Experiences of racism in the community occurred while performing everyday activities. At an annual car inspection, one mother recounted an interaction where people “immediately zipped their uniforms and covered their faces” (Q9) upon seeing them. Leaving the house was “a challenge” because families felt they were treated differently and even shunned, as one mother recalled that people would rather “stand in a long line rather than stand behind us” (Q10).
Theme 2: Altered Infant Routines and Developmental Consequences; “Because He’s Too Young to Wear a Mask”
Protective measures permeated everyday parenting experiences from birth to toddlerhood. The consequences of these protective measures triggered increased stress and feelings of loss. Throughout infancy, mothers outlined challenges in daily infant care tasks with the incorporation of personal protective equipment. When leaving the house, there was a delicate tension between adequate protection and infant comfort when selecting protective gear (Q11). Mothers mentioned older infants refusing masks, and some mothers purchased small hats with face shields and kept backup cleaning methods such as hand wipes (Q12). When bringing infants to clinic for routine vaccinations, mothers detailed anxiety about whether the clinic was “clean enough or if her [the baby’s] resistance was strong enough” (Q14).

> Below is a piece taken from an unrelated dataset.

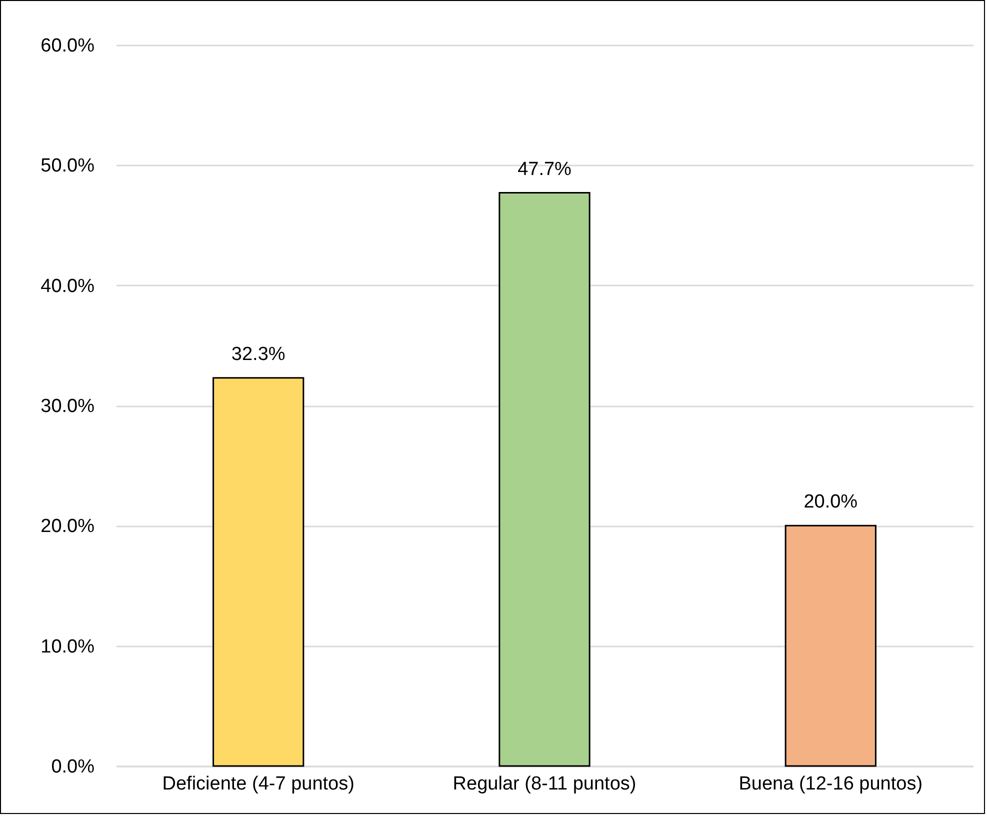  I want to click on y-tick-label: 60.0%, so click(68, 46).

Mothers worried about the socio-emotional consequences of social distancing protective measures. For young infants, mothers quarantining at home felt bothered about the loss of outdoor experiences for their child and the dreariness of home confinement (Q15). One mother described: “I would take my babies out to feel the breeze at dusk if there was no epidemic. Or I would take them out to feel the sunshine in the morning. But now we have no connection with the outside.” Another mother worried that the social isolation would stunt a baby’s “ability to interact with others, making them solitary” (Q16, 17). Families tried to protect infants by having parents who worked in high contact jobs live separately (Q13). In these situations, mothers would describe strained parent–child relationships, with one sharing: “His father cannot live with us since he works [in food service]… it’s dangerous… It’s been like this in the past 2 months because we are scared… He [the baby] doesn’t recognize his father very well.”

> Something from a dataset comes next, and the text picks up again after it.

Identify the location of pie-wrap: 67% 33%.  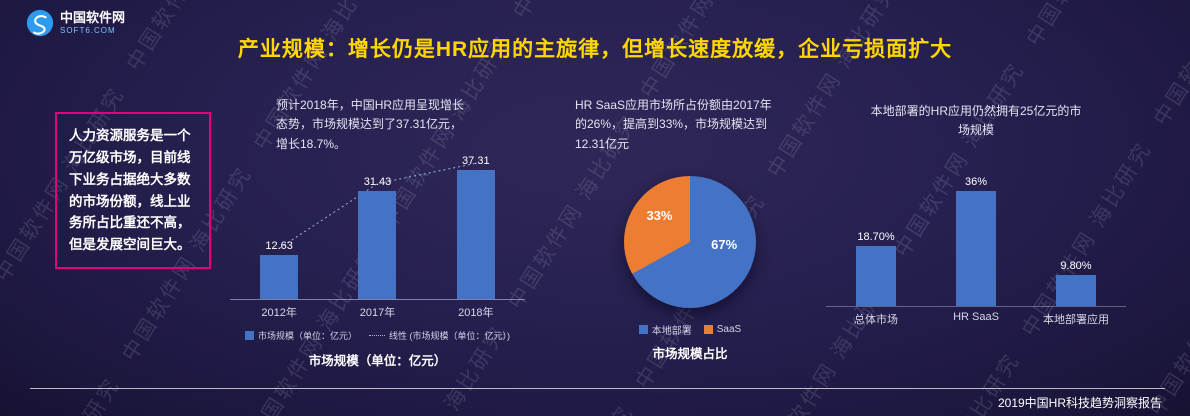
(690, 242).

Theme 3: Coping Strategies: “We Care More About the Baby. We Can Just Eat Whatever Food, It’s Okay”
To cope with material hardship and to manage resource scarcity, families stockpiled infant essentials, adapted family diets, and prioritized infant’s dietary needs, “we can just eat whatever food, it’s okay.” Mothers discussed checking store inventory daily and stockpiling diapers in case of prolonged store closures (Q18). Families also stocked powdered milk over liquid due to its longer shelf life (Q19) and simplified their own diets to conserve resources, stating that “Our food lacked variety and our diet was quite simple.”
To mitigate feelings of stress, mothers gathered information from friends in China to be prepared because it was “just a matter of time that it was going to happen here” (Q20). To sustain relationships, families used video calls to communicate with geographically separated family members (Q21, Q22). Mothers also made efforts to feel gratitude (Q23) and maintain positive thoughts, with one stating: “I’m having a hard time finding a job… but it is what it is. There is no difficulty, which we cannot come over. Life goes on, anyway.”